Hadoop and MapReduce Woes

Posted on October 09 2015 in Big Data

Hadoop Flow Diagram

As a data scientist, not only do I analyze data and present the findings, but I also make careful engineering choices that allow collecting, storing, and analyzing data to be more robust and efficient. The traditional data system architecture works like the following:

  1. Collect and upload server logs to Amazon S3.
  2. Download logs and bulk insert them into HDFS and HBase.
  3. Use MapReduce to clean and wrangle log data as well as analyze them.
  4. Store the intermediary output in a MySQL or PostgreSQL table.
  5. Use R and/or Python to create dashboards and visualizations and further analyze data.
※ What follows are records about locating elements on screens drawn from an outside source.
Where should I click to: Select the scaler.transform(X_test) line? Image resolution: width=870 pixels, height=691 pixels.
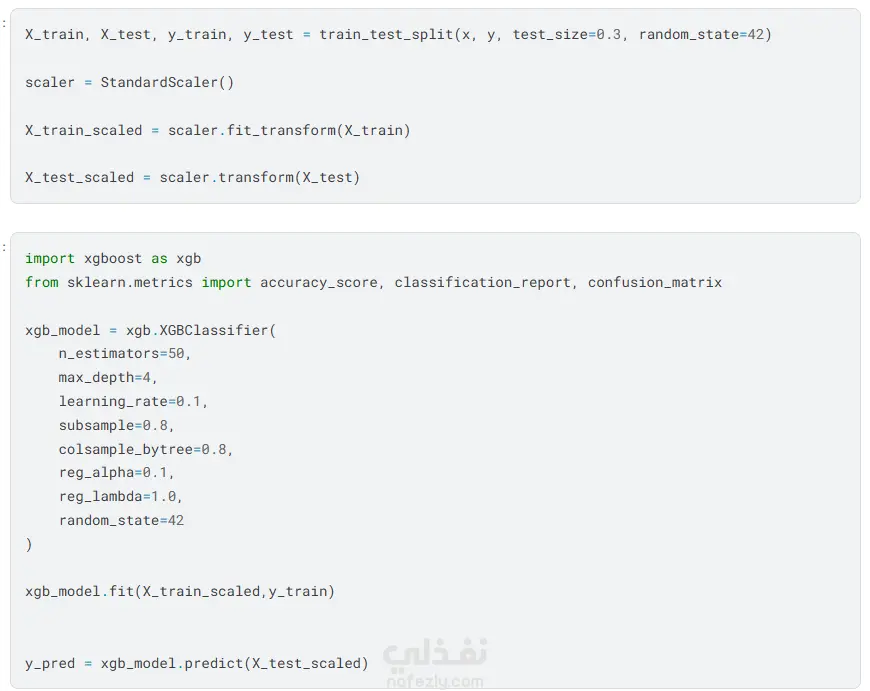[x=192, y=177]
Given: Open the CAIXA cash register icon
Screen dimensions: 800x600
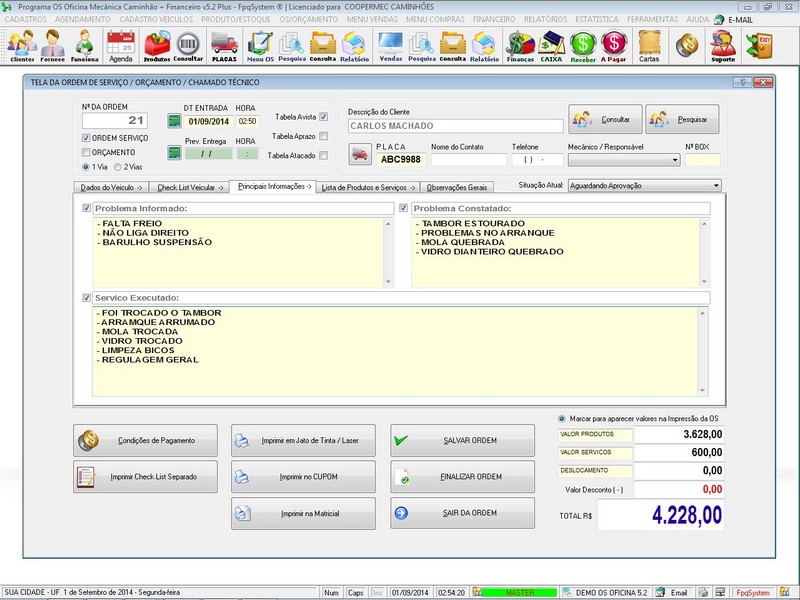Looking at the screenshot, I should [551, 45].
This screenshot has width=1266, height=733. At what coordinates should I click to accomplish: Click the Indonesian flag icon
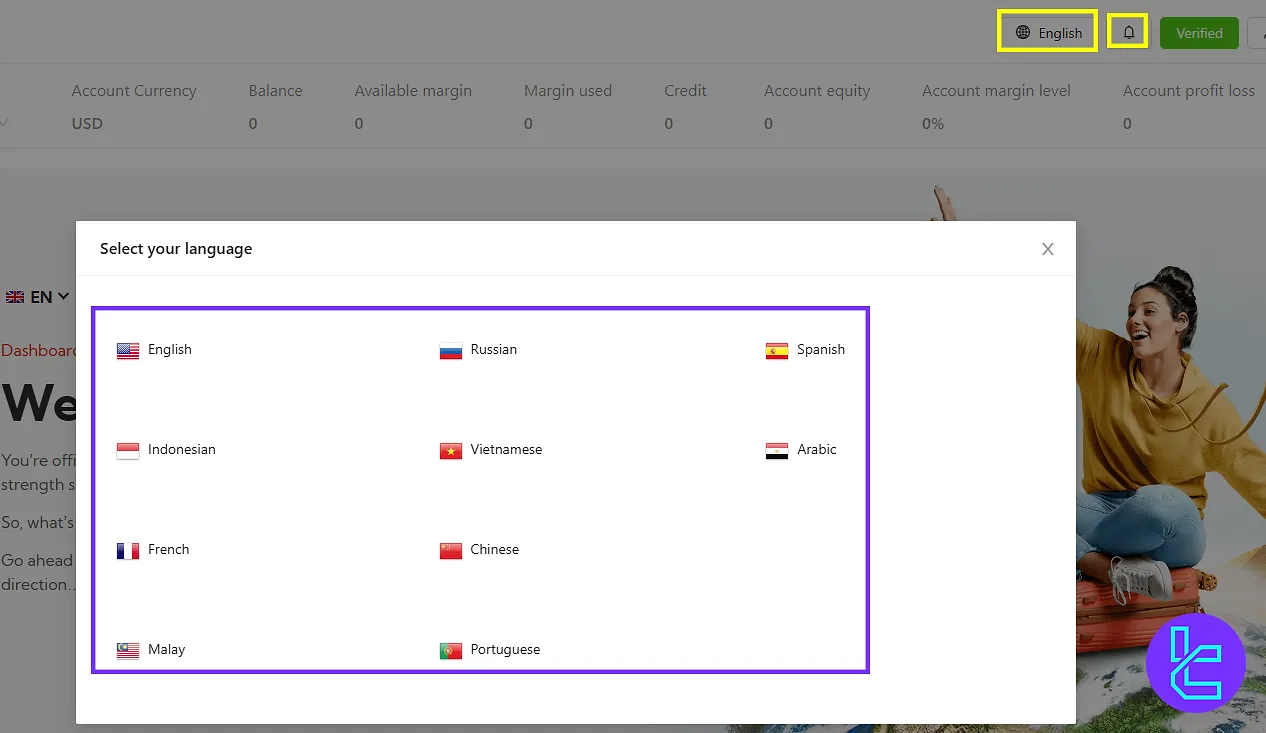[x=128, y=450]
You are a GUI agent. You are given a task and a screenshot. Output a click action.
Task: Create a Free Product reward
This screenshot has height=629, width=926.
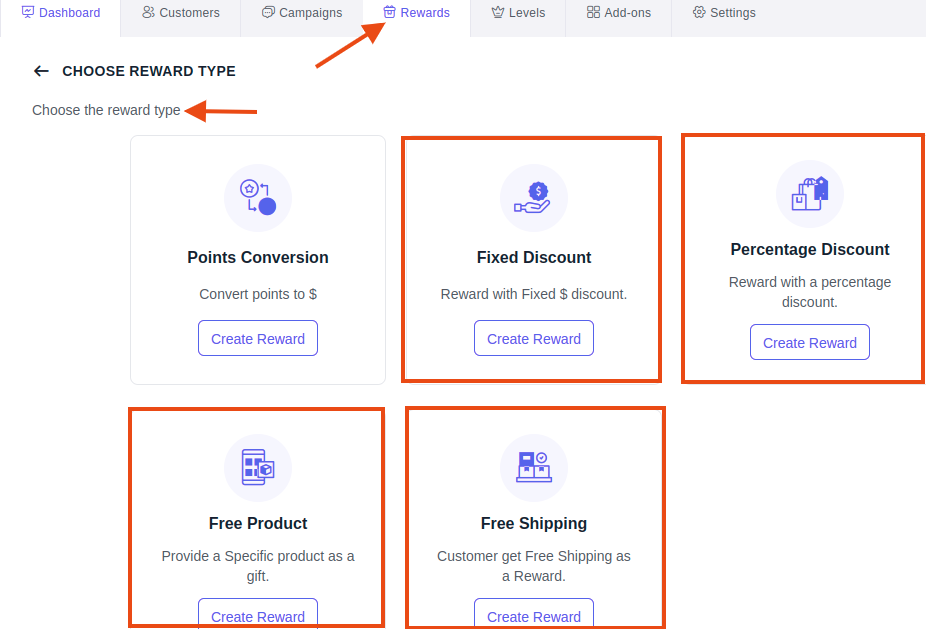coord(258,614)
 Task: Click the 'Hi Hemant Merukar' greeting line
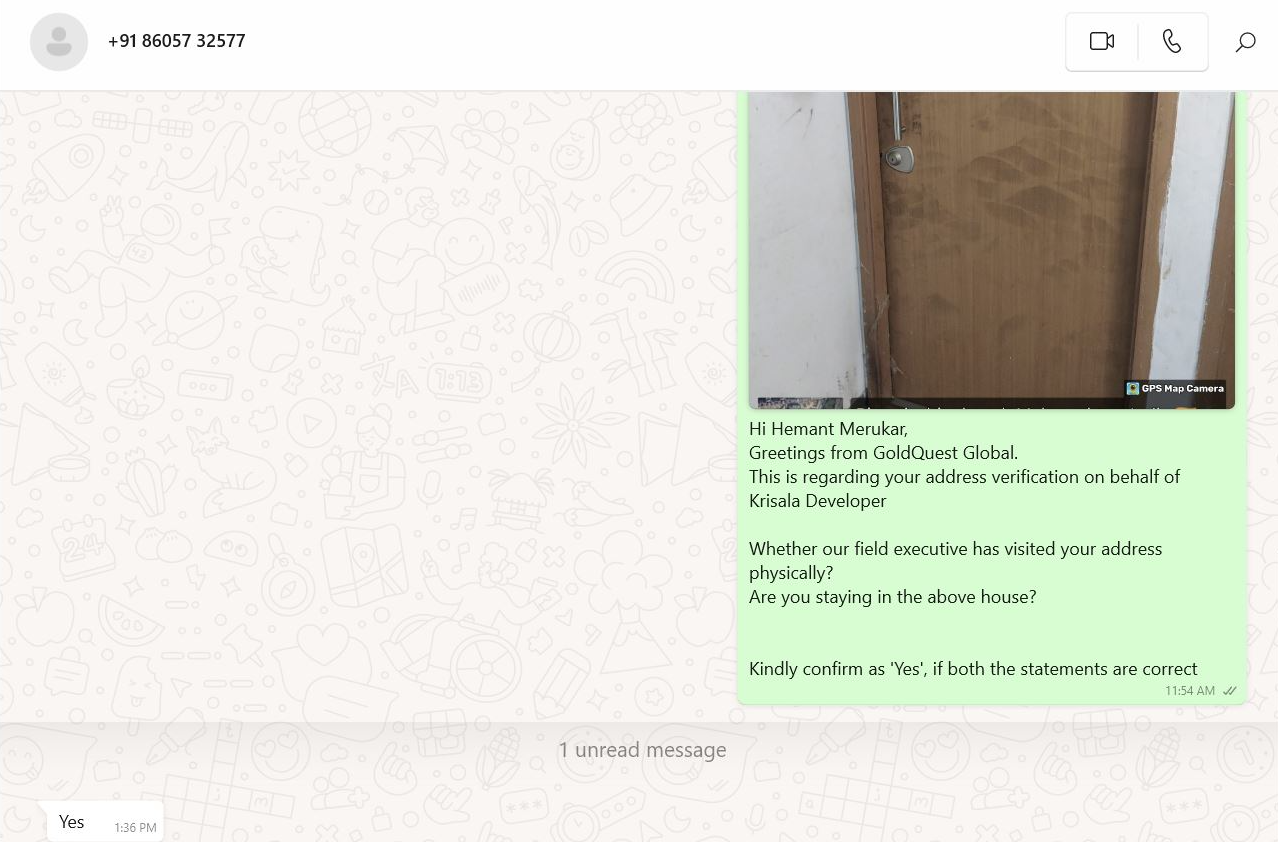click(x=828, y=429)
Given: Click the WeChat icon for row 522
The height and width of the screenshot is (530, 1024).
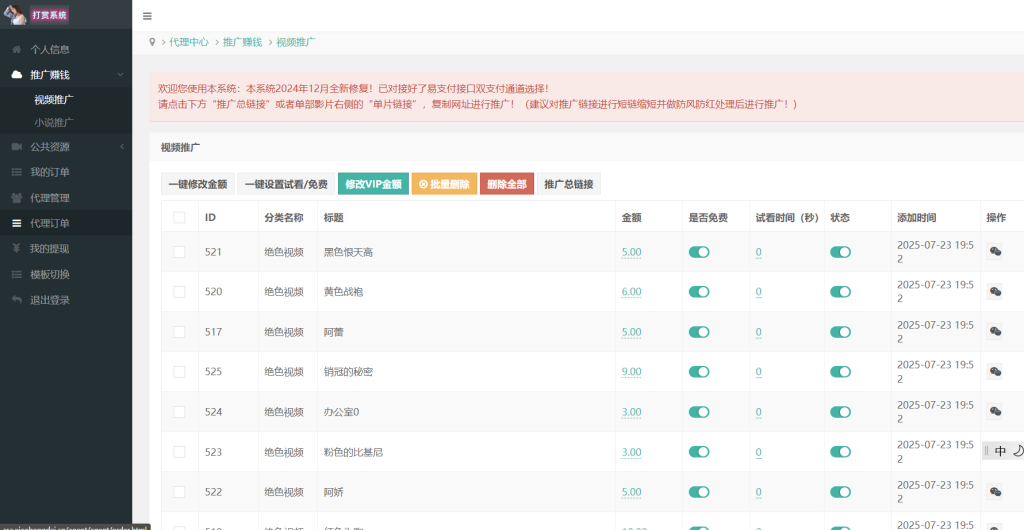Looking at the screenshot, I should coord(995,492).
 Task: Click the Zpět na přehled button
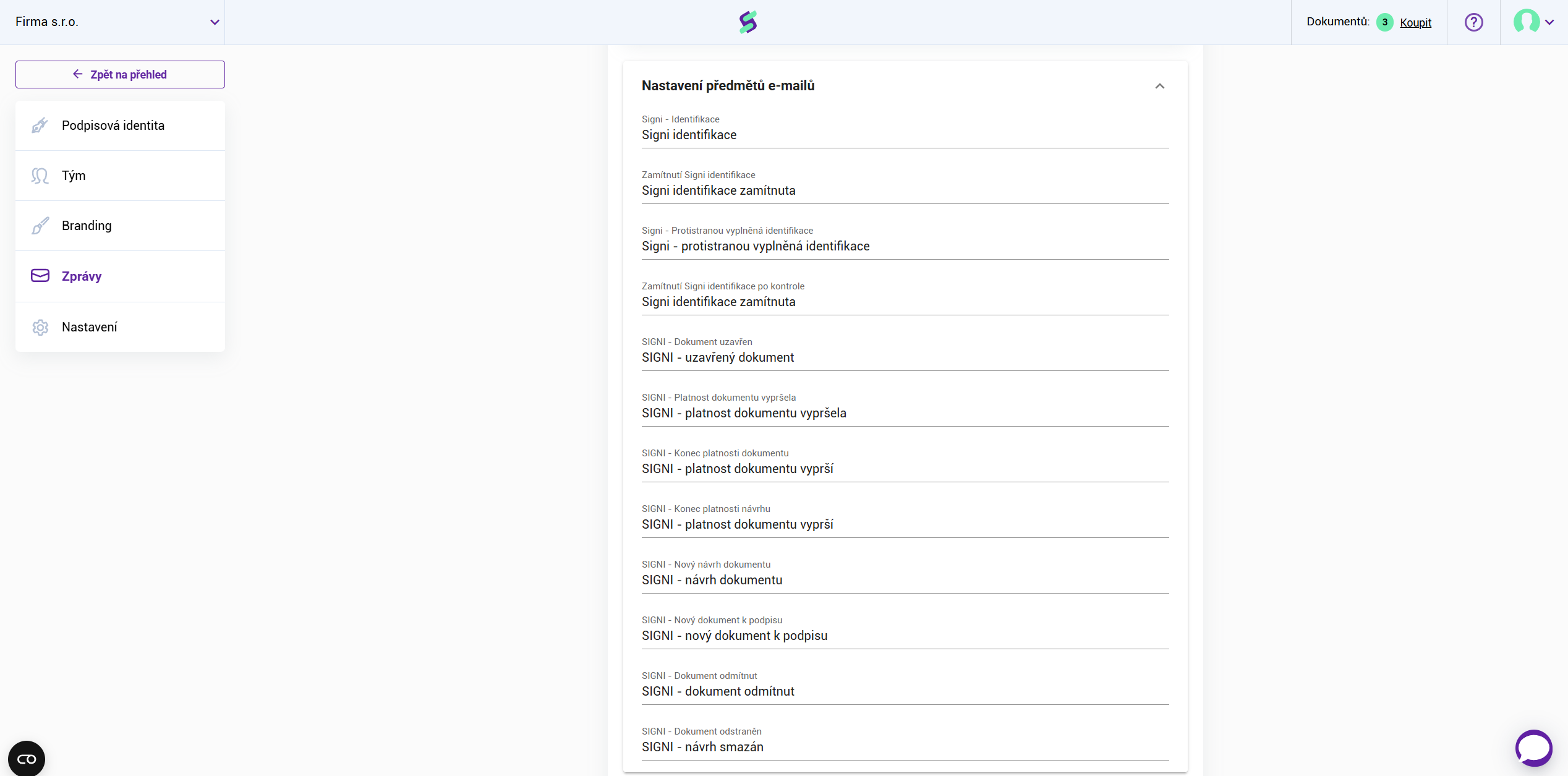click(120, 74)
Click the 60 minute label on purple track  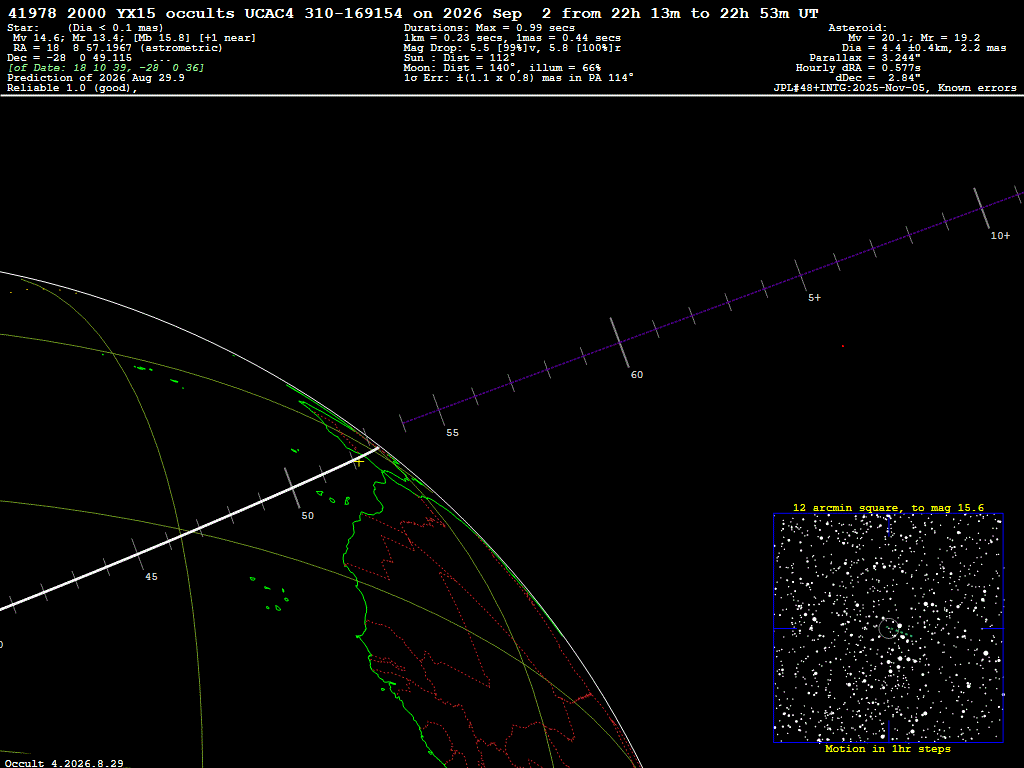coord(637,375)
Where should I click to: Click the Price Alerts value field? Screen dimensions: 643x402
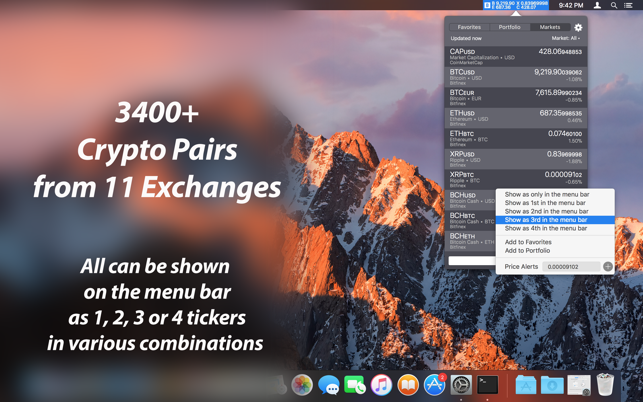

This structural flow works pretty well, but in the end it proves to be inconvenient. The PC hardwares that are the computing clusters break down too often. Since we can't continue to buy more hardwares to increase memory and computation power, the daily batch jobs run slow over time with the increase in the size of log data. Moreover, writing and running MapReduce code takes quite a bit of time and practice for an average analyst.

One solution to tackle these problems is using Apache Spark. The new data system architecture looks like this:

  1. Collect and store logs and intermediary outputs in Amazon S3.
  2. Clean, wrangle, and analyze log data using Spark clusters in Amazon EC2 and run batch jobs there as well.
  3. Use R and/or Python to do additional analysis and create visualizations as necessary.

This is so much simpler than using Hadoop and MapReduce! Remember that Spark servers require good amount of memory so it's advisable to use EC2 R3 instance. All the servers run in the AWS cloud. By doing this, there's no need to copy and parse log data every morning which take more than 10 hours, while Spark, S3, and EC2 combo handles the same process in less than an hour! Awesome!